Maximum volume clustering: a new discriminative clustering approach

  • Authors:
  • Gang Niu;Bo Dai;Lin Shang;Masashi Sugiyama

  • Affiliations:
  • Department of Computer Science, Tokyo Institute of Technology, Tokyo, Japan;College of Computing, Georgia Institute of Technology, Atlanta, GA;State Key Laboratory for Novel Software Technology, Nanjing University, Nanjing, China;Department of Computer Science, Tokyo Institute of Technology, Tokyo, Japan

  • Venue:
  • The Journal of Machine Learning Research
  • Year:
  • 2013

Quantified Score

Hi-index 0.00

Visualization

Abstract

The large volume principle proposed by Vladimir Vapnik, which advocates that hypotheses lying in an equivalence class with a larger volume are more preferable, is a useful alternative to the large margin principle. In this paper, we introduce a new discriminative clustering model based on the large volume principle called maximum volume clustering (MVC), and then propose two approximation schemes to solve this MVC model: A soft-label MVC method using sequential quadratic programming and a hard-label MVC method using semi-definite programming, respectively. The proposed MVC is theoretically advantageous for three reasons.
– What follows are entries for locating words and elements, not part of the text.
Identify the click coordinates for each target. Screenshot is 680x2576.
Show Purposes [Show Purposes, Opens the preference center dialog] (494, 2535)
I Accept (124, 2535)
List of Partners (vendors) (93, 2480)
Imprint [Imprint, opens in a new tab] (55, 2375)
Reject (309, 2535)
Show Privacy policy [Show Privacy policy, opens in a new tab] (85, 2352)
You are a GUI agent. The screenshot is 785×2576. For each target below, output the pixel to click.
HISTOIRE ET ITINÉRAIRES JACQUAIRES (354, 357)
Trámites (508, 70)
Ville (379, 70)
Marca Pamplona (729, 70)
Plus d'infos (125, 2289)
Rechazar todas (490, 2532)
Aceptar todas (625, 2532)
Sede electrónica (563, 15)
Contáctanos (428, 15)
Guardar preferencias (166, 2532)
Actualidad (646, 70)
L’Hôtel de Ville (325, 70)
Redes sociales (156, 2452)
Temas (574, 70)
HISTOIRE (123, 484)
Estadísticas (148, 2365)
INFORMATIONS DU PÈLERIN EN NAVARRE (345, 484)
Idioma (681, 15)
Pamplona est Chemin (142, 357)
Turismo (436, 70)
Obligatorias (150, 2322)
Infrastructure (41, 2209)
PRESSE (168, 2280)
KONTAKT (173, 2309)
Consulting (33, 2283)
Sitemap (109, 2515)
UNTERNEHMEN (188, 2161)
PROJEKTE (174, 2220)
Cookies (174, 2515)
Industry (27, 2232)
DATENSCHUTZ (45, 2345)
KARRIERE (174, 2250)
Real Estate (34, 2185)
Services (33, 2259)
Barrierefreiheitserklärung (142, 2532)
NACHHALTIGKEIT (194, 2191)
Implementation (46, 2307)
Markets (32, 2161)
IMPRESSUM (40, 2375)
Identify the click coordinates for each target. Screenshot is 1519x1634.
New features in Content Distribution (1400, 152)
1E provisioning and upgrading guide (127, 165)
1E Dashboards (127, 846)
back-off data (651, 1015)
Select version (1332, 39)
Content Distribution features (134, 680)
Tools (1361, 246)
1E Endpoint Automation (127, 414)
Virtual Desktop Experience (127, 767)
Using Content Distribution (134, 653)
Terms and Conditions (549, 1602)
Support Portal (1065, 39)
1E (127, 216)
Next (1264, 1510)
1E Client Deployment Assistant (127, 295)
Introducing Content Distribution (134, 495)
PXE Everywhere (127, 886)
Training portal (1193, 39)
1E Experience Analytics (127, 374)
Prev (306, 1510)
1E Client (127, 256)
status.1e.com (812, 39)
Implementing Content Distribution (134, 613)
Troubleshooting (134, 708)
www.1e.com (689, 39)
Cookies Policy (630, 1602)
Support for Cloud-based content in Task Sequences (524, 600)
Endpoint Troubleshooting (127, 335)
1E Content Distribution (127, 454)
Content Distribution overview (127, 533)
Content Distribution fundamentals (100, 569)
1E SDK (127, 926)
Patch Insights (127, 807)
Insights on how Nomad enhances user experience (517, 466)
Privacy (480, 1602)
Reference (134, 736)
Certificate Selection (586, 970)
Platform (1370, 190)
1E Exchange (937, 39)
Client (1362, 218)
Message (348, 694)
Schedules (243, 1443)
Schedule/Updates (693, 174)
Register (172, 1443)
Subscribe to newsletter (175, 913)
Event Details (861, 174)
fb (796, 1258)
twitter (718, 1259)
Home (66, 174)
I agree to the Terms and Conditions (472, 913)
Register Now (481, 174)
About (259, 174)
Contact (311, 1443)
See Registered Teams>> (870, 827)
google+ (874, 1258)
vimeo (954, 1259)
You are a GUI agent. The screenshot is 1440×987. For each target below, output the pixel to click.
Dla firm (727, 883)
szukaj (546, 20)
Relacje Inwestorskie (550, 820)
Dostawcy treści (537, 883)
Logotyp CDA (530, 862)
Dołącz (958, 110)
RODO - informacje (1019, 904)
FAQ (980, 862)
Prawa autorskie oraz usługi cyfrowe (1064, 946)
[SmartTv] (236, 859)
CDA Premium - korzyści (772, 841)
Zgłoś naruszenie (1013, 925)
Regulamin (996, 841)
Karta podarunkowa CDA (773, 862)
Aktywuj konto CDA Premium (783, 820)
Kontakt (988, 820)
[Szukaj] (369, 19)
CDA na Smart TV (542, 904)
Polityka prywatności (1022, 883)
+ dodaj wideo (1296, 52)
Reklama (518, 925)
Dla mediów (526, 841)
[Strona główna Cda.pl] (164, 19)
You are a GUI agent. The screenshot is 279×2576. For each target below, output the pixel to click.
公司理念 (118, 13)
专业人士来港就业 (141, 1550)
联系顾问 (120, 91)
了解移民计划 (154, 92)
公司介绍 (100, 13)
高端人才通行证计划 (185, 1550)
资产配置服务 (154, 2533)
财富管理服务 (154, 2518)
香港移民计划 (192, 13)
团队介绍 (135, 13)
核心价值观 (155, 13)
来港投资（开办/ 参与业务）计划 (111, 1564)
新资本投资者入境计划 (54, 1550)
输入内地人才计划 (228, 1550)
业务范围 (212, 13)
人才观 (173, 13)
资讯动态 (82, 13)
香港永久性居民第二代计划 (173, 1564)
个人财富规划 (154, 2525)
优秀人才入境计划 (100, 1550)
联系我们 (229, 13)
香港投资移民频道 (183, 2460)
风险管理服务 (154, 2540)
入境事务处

The optimization involved in hard-label MVC is convex, and under mild conditions, the optimization involved in soft-label MVC is akin to a convex one in terms of the resulting clusters. Secondly, the soft-label MVC method possesses a clustering error bound. Thirdly, MVC includes the optimization problems of a spectral clustering, two relaxed k-means clustering and an information-maximization clustering as special limit cases when its regularization parameter goes to infinity. Experiments on several artificial and benchmark data sets demonstrate that the proposed MVC compares favorably with state-of-the-art clustering methods.